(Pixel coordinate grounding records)
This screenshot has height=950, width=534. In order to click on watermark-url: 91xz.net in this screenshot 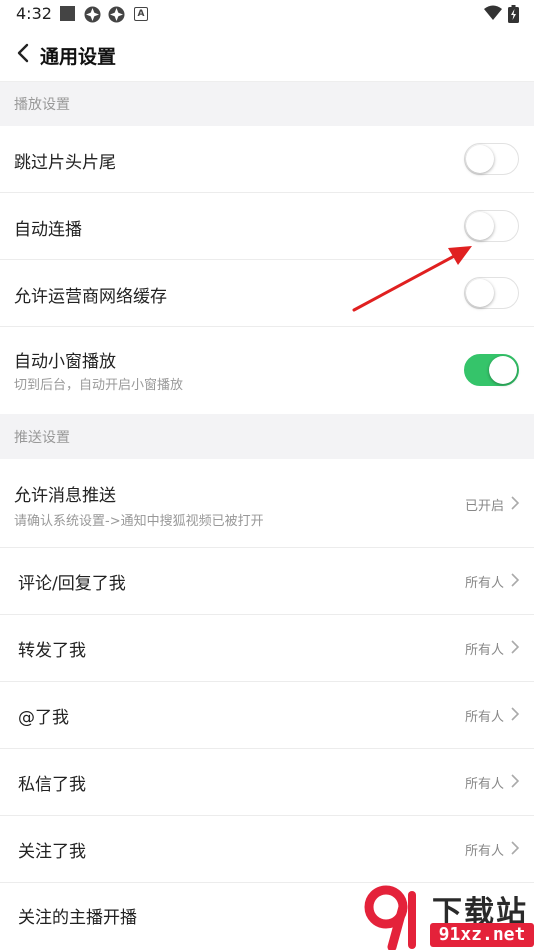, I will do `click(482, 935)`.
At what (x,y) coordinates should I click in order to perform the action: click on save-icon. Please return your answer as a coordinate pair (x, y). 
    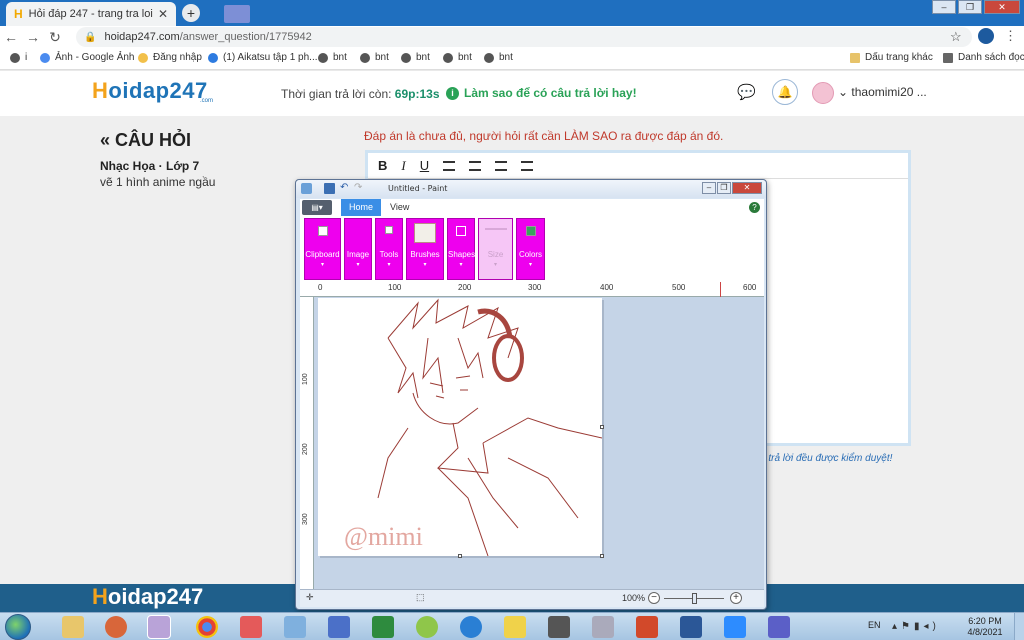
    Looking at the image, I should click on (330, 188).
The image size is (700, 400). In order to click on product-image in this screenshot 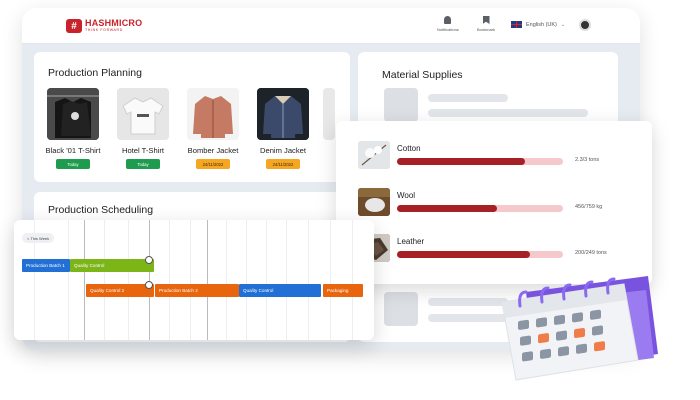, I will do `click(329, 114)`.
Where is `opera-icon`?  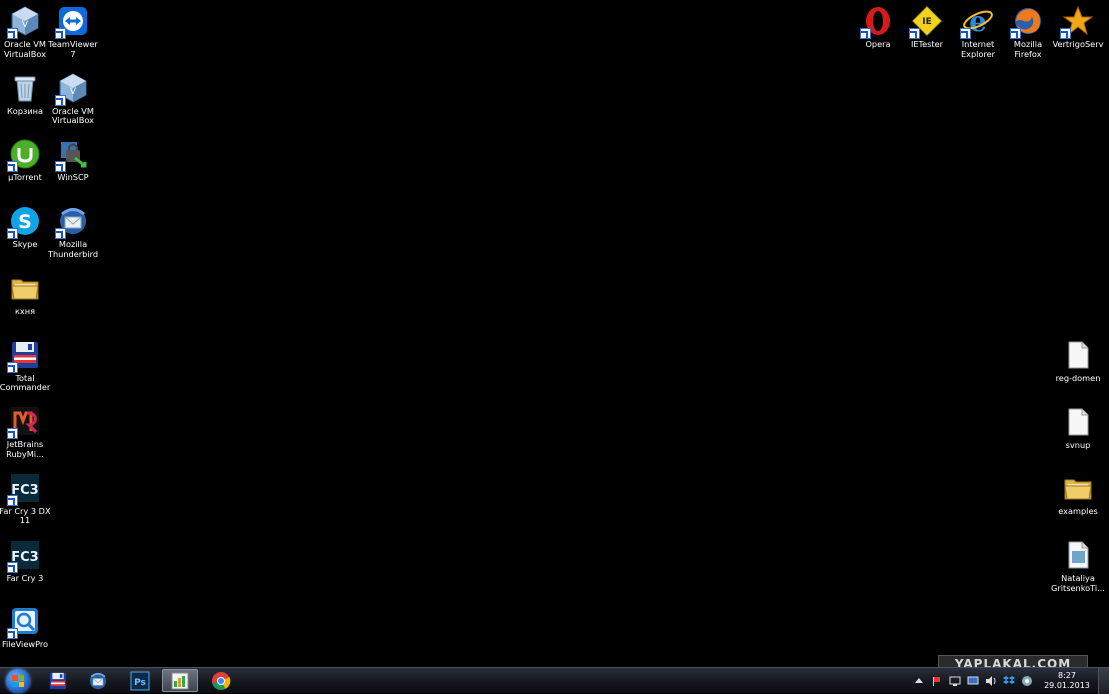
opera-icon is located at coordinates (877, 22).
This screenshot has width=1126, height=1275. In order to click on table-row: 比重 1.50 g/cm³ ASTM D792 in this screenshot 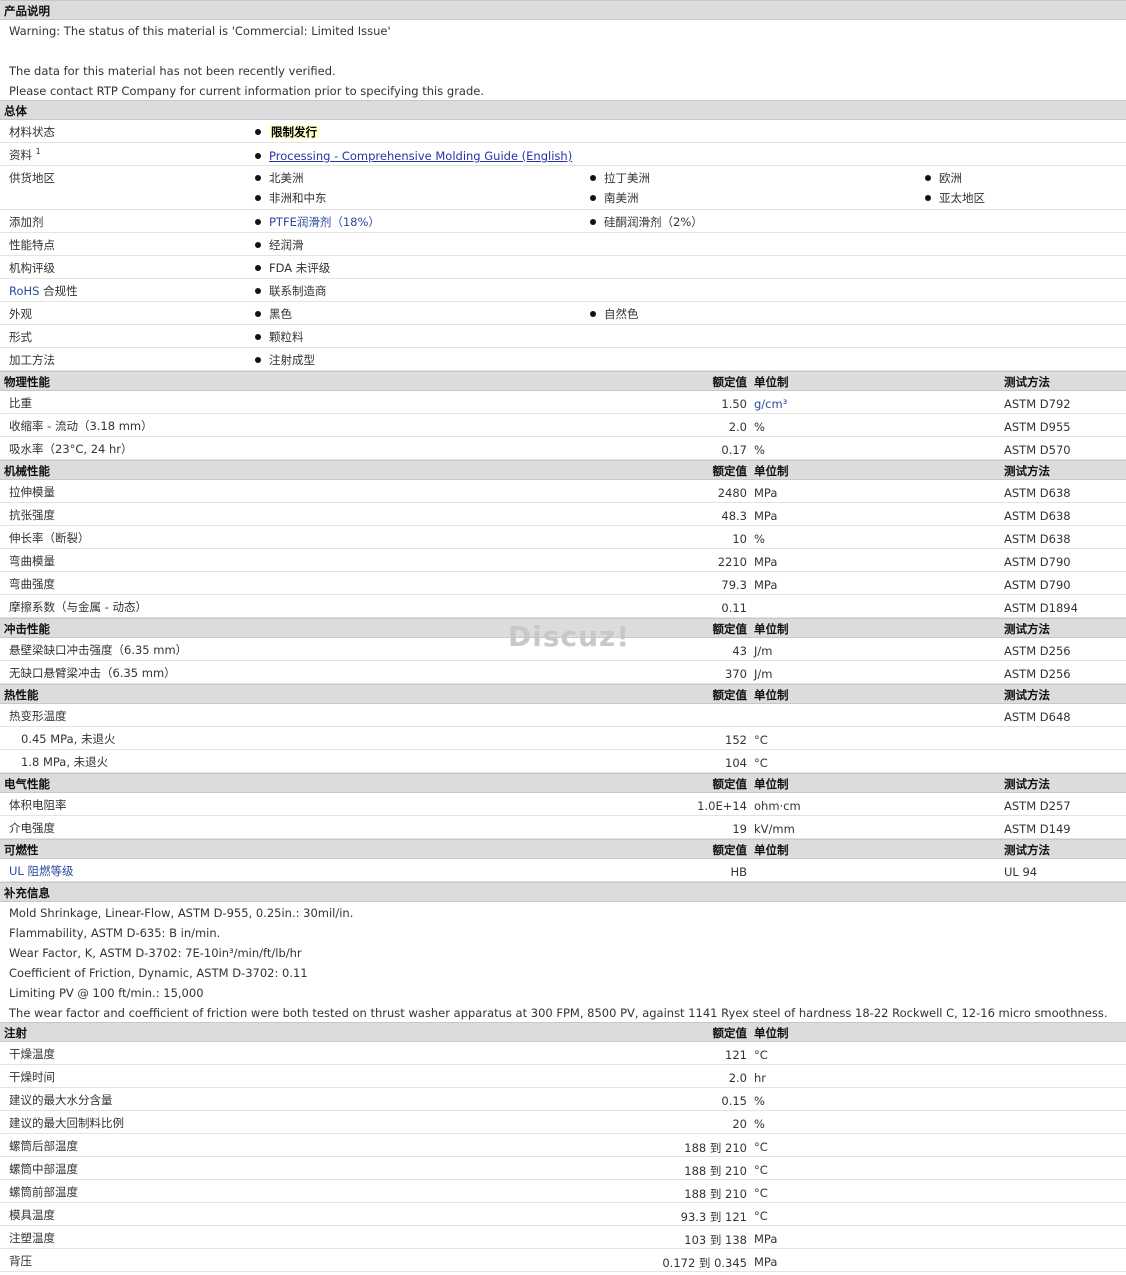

> [Work instructions]:
Identify each line in the records above that contains the string "coordinates", and copy those lines.

> [Reply]:
At what (x,y) coordinates should I click in order to perform the action: click on save-icon. Please return your answer as a coordinate pair (x, y). 
opera-icon is located at coordinates (877, 22).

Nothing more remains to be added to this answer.